A hospital trust has been ordered to re-employ a surgeon it sacked after claiming he had put an NHS patient at risk by prioritising his private work.

An employment tribunal last week said Imperial College Healthcare Trust must re-instate consultant renal transplant surgeon Nadey Hakim to the job he was dismissed from in February 2015.

kidneys

kidneys

Professor Hakim pioneered a technique for pancreas and kidney transplants

Employment judge Sarah Goodman ruled in December that Professor Hakim had been unfairly dismissed. She ruled Imperial had sacked him for dishonesty, which it had not proven.

Professor Hakim was clinical lead for the trust’s transplant unit and had pioneered a technique for transplanting the pancreas and a kidney simultaneously.

The trust objected to reinstating the surgeon saying his relationships with colleagues had been damaged by allegations he had made during the course of the tribunal and an article that appeared in The Sunday Times.

However, Judge Goodman overruled this argument, saying there was evidence of “considerable resentment” between team members before disciplinary proceedings began, “yet they worked together professionally in a small interdependent team”.

Her judgment issued in December said: “The tribunal heard that it was a dysfunctional team, indeed still is, as some time after the claimant’s departure mediators had been brought in and are still there.

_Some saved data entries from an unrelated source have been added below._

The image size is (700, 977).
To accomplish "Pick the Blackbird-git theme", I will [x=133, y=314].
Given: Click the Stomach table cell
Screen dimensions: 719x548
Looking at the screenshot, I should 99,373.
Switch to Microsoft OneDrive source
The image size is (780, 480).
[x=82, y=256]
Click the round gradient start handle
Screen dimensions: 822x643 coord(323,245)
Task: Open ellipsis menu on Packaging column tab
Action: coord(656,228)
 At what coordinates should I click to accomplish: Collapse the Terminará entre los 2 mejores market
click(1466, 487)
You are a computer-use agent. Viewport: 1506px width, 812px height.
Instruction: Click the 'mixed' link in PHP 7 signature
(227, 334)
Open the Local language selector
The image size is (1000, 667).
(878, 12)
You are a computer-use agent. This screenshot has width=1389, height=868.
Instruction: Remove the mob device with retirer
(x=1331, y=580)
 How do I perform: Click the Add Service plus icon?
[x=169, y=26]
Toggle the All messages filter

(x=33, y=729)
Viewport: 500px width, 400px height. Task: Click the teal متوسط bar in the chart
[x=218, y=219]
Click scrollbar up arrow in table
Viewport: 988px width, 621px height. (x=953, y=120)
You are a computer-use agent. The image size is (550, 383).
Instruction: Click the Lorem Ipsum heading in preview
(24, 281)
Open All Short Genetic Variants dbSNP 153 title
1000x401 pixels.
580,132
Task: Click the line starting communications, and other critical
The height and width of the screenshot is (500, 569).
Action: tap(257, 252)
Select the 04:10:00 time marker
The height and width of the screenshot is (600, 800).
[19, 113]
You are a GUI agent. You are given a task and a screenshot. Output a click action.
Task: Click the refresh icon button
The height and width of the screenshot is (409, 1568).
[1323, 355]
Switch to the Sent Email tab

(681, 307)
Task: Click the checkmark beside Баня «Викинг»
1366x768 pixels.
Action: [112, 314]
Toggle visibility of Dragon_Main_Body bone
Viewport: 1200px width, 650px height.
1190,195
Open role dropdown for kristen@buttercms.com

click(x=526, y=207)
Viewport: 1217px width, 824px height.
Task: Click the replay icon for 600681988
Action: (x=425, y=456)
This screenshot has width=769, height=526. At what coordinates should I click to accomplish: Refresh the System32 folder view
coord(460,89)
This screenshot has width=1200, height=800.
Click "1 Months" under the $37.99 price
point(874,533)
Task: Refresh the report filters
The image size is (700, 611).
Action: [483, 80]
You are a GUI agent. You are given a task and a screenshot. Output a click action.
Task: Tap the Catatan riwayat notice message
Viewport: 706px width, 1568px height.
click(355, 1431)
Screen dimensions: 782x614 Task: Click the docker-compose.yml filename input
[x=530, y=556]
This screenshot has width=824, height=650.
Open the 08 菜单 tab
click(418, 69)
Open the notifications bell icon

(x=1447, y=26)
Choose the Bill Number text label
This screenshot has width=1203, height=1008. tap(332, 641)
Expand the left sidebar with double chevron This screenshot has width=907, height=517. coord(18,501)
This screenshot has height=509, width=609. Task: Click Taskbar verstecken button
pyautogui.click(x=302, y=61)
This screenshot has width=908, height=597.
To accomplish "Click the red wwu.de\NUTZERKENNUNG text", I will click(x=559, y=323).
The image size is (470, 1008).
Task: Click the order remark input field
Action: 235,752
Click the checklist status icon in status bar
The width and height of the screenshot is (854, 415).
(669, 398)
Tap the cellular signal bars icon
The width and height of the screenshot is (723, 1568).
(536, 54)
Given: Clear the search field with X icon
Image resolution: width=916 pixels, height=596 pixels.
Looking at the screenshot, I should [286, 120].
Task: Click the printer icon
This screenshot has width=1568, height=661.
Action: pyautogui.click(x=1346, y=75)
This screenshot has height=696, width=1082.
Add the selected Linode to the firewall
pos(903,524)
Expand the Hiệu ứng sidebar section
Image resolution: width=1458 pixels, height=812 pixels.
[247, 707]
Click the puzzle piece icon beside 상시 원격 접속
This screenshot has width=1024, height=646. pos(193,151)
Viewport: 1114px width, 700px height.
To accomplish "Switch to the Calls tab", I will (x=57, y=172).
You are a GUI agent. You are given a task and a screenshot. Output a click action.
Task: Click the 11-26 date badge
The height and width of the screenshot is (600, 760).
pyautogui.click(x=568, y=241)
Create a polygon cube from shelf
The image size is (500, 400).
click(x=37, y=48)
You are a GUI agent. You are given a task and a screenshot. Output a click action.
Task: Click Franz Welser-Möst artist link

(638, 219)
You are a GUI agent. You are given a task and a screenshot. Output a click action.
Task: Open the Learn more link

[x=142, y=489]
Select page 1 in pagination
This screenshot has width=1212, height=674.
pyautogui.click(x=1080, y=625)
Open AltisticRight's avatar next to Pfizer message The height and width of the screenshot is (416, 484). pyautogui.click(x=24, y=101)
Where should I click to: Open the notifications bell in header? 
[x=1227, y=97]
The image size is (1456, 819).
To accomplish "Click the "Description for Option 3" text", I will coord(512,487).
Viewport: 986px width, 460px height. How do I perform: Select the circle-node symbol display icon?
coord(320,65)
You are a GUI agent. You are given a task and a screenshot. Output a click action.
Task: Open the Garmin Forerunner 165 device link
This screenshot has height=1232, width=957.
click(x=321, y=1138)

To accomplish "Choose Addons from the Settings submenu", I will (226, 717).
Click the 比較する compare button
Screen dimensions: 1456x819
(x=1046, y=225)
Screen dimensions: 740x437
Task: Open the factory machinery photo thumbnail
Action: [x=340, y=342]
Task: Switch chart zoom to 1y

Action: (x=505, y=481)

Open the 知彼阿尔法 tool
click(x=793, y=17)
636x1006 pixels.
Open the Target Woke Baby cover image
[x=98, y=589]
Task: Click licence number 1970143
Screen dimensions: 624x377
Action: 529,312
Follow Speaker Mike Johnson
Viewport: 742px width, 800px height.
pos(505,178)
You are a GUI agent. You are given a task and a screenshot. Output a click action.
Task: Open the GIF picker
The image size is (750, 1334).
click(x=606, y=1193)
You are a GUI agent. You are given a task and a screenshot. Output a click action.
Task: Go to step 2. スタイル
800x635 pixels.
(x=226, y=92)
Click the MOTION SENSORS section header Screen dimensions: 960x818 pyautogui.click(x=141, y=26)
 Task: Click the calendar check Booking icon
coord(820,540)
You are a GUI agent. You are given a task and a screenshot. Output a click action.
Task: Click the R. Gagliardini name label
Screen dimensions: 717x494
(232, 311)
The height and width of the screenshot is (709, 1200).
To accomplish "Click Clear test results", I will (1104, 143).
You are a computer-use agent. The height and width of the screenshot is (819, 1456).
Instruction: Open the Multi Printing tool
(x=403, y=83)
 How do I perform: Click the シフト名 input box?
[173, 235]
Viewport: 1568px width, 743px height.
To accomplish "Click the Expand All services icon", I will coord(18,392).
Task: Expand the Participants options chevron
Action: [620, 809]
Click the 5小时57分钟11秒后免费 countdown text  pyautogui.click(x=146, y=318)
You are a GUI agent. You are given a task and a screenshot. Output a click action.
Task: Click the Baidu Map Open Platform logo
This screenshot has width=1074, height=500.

There had been bullying allegations against the claimant by non-surgical staff which had resulted in a warning in January 2014.

“There were deep tensions between the consultant surgeons.”

She said mediators already employed by the trust would help “mend fences”.

There are also only six other hospitals in Britain offering the kind of procedures Professor Hakim is skilled in, and vacancies were not likely to come around often.

While proceedings were ongoing the trust hired extra surgeons to cover the gap left by Professor Hakim’s removal. Judge Goodman said the trust had not demonstrated that it could not have covered the vacancy with temporary staff while proceedings continued.

The disciplinary process started when another surgeon in the unit complained about Professor’s Hakim’s conduct in 2013.

In October that year, Professor Hakim transplanted a pancreas into a patient that had been waiting on ice for 25 hours, which was much longer than it should have been.

The trust argued that Professor Hakim should have known how long the organ had been waiting before the transplant took place.

The trust claimed he could have postponed private work that took place shortly before the NHS transplant, and that this was a factor in the delay.

Geoff Koffman, a transplant surgeon from Guy’s Hospital who gave evidence at the tribunal for Imperial, said: “[The NHS patient’s] best interests should have taken priority over the elective case which was not an emergency.”

Judge Goodman said she believed the witnesses for Imperial might have prejudged Professor Hakim in the initial disciplinary process.

In her judgement, she said: “The strength of feeling attached to [the witnesses for Imperial’s] findings, suggests that the [trust’s disciplinary] finding was predicated on a view that the claimant was dishonest.”

She added that doctors were allowed to perform private procedures but “it was, rightly, an important factor for [the trust] in its decision that private practice should not intrude on NHS decision making. It made it a serious decision, but it was still unclear that the claimant, who knew he had to accommodate risks and uncertainties of surgery when managing both, had crossed a line.

“Private practice by NHS staff is permitted, the important matter was whether the claimant made his plans with cynical disregard for [the NHS patient’s] wellbeing as he in fact well knew [the length of time the organ had been on ice], or whether he overlooked it in the pressure of the moment.”

Finding for Professor Hakim, she added that the trust had not proved dishonesty and that if the investigation was carried out again it was not guaranteed that it would come to that conclusion.

Professor Hakim said: “I am delighted with the good news. I look forward to working again in the NHS at Imperial… I have missed my patients and I look forward to restarting pancreas transplantation.”

*April update* Imperial College Healthcare Trust did not appeal the judge’s decision and Mr Hakim was re-instated on April 1.